In Breve
- Qual è il livello di opposizione ai data center per l'IA negli Stati Uniti?
- Il 69% degli americani si oppone alla costruzione di data center per l'intelligenza artificiale nelle proprie comunità.
- Come è cambiato il sostegno pubblico per i data center rispetto al 2025?
- Il sostegno pubblico è diminuito, passando dal 13% nel 2025 al 4% nel 2026.
- Quali sono le preoccupazioni dei cittadini riguardo ai data center?
- Le preoccupazioni riguardano l'uso delle risorse naturali e l'impatto ambientale.
Un recente sondaggio nazionale ha rivelato che una netta maggioranza dei cittadini statunitensi si oppone alla costruzione di data center per l’intelligenza artificiale (IA) nelle proprie comunità. Secondo un’indagine condotta da SurveyMonkey per Decision Desk, il 69% degli intervistati ha espresso contrarietà a tali impianti, con un significativo 45% che ha dichiarato di essere fortemente contrario. Un’altra indagine, realizzata da Embold Research per Heatmap Pro su 2.045 elettori registrati, ha mostrato un tasso di opposizione ancora più elevato, pari al 75%.
Il sostegno pubblico per i data center è diminuito drasticamente rispetto al 2025, quando il 13% degli intervistati si dichiarava favorevole. Oggi, solo il 4% sostiene fortemente l’idea di un nuovo data center nella propria area. Questa opposizione è trasversale, coinvolgendo diverse fasce d’età, livelli di reddito e appartenenza partitica. I dati mostrano un saldo netto negativo di 43 punti tra i repubblicani, 65 punti tra gli indipendenti e 75 punti tra i democratici. Inoltre, gli elettori delle aree rurali segnalano un saldo netto negativo di 63 punti.
Di fronte a questa crescente opposizione, oltre 530 contee e municipalità hanno già imposto restrizioni o divieti alla costruzione di nuovi data center. Alcuni governatori hanno avviato sospensioni o verifiche sui progetti in attesa di audit, evidenziando le preoccupazioni locali.

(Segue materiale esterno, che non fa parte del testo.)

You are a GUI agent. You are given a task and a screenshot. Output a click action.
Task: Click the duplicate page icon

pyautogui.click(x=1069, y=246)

Il dibattito politico si è intensificato, con posizioni contrastanti emergenti. Il presidente ha affermato che le comunità che rifiutano i data center rischiano di rimanere “backwards and poor”, esortando a favorire gli investimenti e scrivendo: “Se vogliono avere successo e diventare ricchi, con tasse molto più basse e posti di lavoro ovunque, lasciate che i dati regnino”.

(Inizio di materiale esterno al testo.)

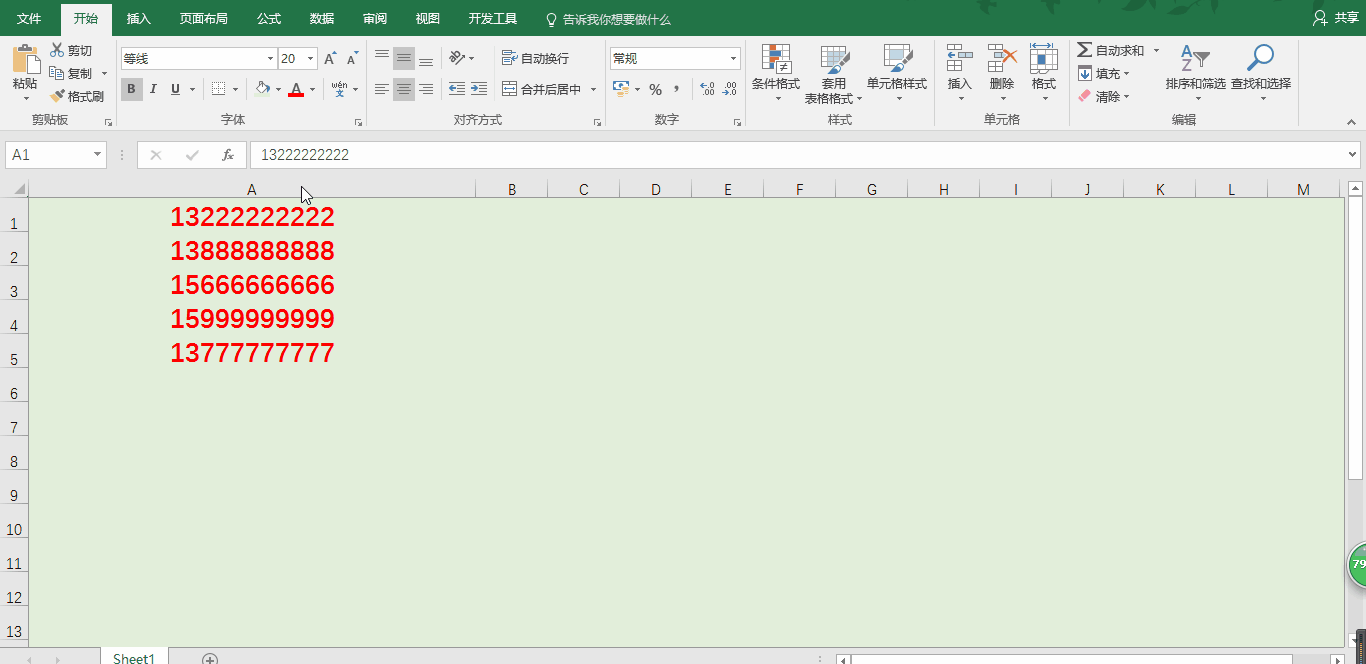
Task: Expand the fill color dropdown arrow
Action: (x=277, y=89)
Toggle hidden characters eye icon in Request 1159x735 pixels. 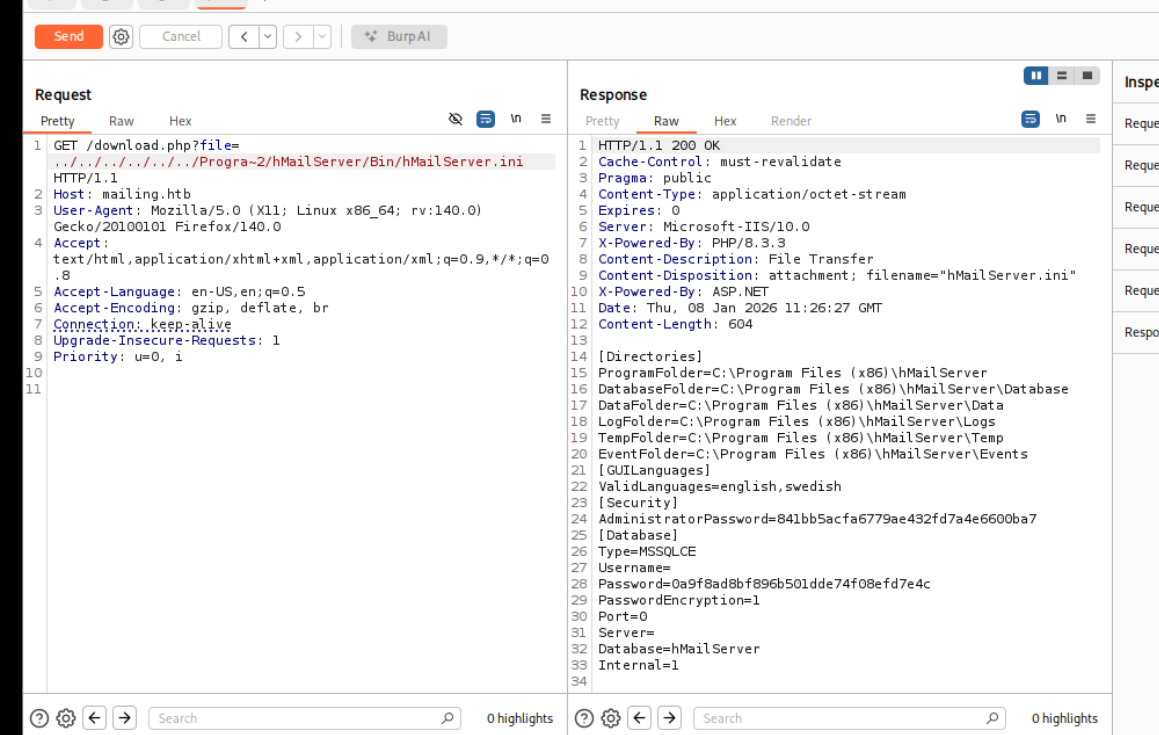[x=456, y=119]
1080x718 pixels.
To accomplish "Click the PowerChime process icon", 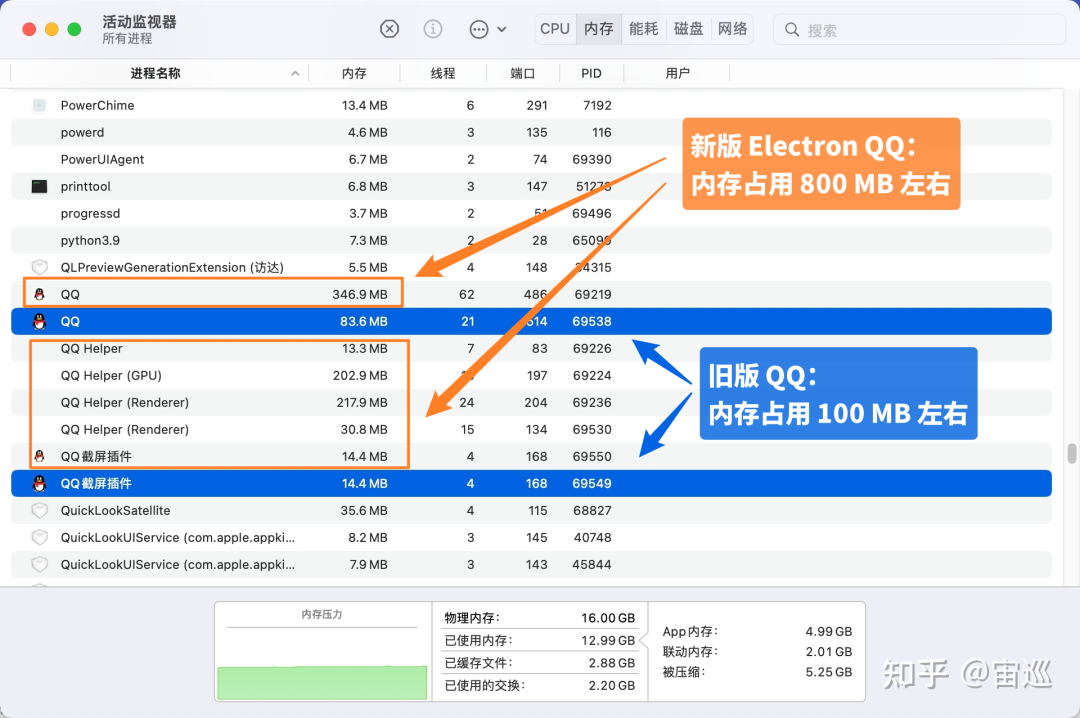I will [x=40, y=105].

A livello locale, la supervisore repubblicana Dawn Vogel ha sostenuto un moratorio, sottolineando che la questione non è solo politica, ma riguarda “il miglior uso della terra e delle risorse naturali”. Ha aggiunto che “puoi avere tutti i dati del mondo, ma se non hai acqua da bere, non hai esseri umani che usino i dati”.
Alcuni legislatori stanno rivedendo le loro posizioni: il senatore dell’Ohio Jon Husted ha proposto una legge che obbliga gli operatori di data center a coprire i costi aggiuntivi di elettricità e acqua, riflettendo le preoccupazioni crescenti riguardo all’impatto ambientale e sociale di tali strutture. D’altra parte, i sindacati si sono espressi in genere favorevolmente, evidenziando i posti di lavoro creati dalla costruzione e i salari associati agli impianti.
Questa situazione mette in luce un conflitto crescente tra le esigenze di sviluppo tecnologico e le preoccupazioni delle comunità locali, ponendo interrogativi sul futuro dei data center e sull’equilibrio tra innovazione e sostenibilità.